PROBLEM =
Your task is to filter the entries and copy every line containing the string "resolution".

DATA IN THIS EXERCISE =
☆ ☆ ☆

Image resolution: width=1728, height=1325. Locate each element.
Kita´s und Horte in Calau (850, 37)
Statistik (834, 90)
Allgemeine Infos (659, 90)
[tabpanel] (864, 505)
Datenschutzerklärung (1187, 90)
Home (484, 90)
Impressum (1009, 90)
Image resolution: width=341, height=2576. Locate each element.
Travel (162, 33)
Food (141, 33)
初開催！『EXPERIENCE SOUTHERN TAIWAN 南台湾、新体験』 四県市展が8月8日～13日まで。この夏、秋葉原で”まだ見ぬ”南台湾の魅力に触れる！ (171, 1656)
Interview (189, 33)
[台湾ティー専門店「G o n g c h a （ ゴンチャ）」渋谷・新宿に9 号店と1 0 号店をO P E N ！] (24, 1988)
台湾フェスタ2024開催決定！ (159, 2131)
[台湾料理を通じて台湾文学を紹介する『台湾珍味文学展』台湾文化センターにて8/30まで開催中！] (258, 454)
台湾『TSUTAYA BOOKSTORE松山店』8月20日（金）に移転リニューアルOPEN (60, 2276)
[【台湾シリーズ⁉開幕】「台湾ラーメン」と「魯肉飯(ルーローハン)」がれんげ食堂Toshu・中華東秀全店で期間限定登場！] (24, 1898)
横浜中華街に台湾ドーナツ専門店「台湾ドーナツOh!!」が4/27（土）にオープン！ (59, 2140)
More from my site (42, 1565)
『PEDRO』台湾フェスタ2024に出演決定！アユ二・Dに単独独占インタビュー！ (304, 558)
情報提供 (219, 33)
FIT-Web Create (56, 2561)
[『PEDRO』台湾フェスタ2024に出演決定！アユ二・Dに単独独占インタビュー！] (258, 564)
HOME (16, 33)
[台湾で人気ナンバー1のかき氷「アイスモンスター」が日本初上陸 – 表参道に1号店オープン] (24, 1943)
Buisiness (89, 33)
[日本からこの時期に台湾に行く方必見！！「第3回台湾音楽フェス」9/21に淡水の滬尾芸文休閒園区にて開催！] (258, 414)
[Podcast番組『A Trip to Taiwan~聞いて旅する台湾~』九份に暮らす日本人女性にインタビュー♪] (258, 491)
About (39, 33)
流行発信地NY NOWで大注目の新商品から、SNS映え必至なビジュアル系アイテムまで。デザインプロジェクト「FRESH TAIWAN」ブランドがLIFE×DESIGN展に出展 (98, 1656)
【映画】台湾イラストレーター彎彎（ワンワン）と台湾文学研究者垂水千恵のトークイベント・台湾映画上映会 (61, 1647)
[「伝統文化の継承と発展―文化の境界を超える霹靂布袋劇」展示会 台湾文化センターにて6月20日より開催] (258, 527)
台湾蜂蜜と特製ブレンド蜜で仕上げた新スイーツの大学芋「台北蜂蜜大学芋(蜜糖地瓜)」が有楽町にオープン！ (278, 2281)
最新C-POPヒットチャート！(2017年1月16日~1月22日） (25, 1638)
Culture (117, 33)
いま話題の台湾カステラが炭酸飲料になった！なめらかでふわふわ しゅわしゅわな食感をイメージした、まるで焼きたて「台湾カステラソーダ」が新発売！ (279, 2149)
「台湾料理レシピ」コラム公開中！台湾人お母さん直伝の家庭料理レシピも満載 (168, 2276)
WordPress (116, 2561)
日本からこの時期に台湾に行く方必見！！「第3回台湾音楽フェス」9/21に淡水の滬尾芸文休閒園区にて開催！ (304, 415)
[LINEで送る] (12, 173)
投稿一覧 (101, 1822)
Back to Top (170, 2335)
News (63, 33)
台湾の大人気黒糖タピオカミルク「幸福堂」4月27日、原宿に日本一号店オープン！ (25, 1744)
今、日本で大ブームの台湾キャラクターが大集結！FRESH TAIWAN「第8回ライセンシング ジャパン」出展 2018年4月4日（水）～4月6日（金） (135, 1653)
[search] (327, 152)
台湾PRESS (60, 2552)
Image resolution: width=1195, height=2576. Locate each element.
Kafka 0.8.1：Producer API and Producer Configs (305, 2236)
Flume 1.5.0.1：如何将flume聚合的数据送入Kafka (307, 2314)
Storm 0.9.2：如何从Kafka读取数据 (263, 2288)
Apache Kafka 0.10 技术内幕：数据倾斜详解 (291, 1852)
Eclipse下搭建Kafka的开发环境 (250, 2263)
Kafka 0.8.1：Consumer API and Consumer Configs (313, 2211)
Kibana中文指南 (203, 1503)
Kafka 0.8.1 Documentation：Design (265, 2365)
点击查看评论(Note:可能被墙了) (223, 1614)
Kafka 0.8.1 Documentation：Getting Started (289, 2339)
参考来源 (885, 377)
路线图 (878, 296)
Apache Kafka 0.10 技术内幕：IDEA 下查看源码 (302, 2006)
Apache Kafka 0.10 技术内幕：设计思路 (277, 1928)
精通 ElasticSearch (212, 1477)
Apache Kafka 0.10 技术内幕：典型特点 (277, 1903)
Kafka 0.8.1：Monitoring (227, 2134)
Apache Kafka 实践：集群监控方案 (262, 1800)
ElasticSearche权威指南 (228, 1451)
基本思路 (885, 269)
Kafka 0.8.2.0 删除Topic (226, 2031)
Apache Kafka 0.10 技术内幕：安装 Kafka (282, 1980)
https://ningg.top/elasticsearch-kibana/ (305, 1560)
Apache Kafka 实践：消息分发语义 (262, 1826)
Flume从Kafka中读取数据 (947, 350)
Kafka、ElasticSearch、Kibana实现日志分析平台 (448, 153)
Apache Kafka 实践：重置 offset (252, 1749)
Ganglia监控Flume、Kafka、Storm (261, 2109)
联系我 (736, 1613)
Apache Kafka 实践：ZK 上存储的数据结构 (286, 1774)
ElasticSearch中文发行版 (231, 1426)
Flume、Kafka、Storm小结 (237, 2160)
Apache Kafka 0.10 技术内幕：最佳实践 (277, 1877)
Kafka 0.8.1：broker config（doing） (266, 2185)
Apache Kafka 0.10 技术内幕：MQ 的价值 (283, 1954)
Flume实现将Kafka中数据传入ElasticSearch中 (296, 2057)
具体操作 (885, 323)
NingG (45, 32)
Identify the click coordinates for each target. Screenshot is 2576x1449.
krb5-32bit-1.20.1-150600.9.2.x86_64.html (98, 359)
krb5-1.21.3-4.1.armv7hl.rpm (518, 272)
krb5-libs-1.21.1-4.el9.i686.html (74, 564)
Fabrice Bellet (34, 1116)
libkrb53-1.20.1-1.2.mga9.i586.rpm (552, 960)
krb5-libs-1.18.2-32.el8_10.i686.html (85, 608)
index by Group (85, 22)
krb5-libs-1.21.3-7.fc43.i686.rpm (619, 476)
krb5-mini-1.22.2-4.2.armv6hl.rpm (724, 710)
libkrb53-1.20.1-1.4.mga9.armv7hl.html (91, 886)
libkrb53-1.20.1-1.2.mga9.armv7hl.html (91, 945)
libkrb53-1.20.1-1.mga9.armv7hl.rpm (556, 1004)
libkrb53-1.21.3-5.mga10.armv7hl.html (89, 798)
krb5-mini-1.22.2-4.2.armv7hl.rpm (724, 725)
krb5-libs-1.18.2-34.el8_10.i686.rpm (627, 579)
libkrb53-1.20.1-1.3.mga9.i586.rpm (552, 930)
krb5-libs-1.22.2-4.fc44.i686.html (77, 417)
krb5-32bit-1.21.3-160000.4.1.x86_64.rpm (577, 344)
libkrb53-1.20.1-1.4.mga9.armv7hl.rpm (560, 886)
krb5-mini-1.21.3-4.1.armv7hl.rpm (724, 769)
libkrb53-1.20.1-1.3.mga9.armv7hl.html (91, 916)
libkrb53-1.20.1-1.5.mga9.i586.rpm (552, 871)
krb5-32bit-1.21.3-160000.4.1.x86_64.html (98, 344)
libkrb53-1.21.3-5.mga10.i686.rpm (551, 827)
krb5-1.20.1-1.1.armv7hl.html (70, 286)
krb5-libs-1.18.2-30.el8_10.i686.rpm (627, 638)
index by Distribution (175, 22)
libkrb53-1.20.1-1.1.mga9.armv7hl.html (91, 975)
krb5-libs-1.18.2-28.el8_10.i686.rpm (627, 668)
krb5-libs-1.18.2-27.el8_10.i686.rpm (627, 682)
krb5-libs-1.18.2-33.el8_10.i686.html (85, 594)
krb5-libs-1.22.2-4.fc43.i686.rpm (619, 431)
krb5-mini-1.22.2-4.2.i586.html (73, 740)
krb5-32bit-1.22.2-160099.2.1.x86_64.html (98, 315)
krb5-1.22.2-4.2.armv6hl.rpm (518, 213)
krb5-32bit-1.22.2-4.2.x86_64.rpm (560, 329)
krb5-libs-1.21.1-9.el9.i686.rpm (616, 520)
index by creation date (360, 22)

☆ ☆ ☆

TASK OUTPUT =
Image resolution: width=1728, height=1325. Locate each element.
Image resolution: width=341, height=2576. Locate each element.
Image resolution: width=1195, height=2576. Locate each element.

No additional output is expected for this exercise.